• **Dataset items**:
***
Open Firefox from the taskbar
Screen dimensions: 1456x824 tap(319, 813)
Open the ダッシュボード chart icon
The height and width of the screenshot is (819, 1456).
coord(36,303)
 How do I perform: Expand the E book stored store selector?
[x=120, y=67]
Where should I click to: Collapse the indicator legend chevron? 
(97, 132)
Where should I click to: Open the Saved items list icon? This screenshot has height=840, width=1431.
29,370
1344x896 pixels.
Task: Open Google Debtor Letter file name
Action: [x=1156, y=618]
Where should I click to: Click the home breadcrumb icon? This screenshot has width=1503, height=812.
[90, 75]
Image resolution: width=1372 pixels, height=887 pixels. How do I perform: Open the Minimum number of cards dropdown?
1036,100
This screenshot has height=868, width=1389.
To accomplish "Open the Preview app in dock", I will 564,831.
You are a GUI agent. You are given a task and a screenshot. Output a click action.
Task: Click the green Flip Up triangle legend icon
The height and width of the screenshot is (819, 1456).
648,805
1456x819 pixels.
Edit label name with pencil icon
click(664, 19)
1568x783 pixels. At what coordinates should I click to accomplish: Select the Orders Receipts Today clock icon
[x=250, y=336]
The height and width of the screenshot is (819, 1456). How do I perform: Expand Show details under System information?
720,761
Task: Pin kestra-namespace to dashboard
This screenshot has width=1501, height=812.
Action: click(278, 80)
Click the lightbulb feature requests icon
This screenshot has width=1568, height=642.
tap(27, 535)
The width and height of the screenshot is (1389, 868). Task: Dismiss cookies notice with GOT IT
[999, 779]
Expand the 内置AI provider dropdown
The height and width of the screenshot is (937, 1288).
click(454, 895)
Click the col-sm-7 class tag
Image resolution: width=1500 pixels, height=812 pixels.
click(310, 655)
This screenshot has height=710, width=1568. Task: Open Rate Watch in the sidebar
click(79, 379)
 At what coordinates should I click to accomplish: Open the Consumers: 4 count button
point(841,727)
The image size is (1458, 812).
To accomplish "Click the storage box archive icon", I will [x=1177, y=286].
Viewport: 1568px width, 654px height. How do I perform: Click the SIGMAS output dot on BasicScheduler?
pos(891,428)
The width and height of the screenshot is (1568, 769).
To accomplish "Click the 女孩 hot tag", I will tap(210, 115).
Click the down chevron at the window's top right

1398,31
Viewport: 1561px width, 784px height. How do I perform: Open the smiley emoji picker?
***
Among the lines of the entries, count those containing the string "will" and give only the number.

• **TASK OUTPUT**:
3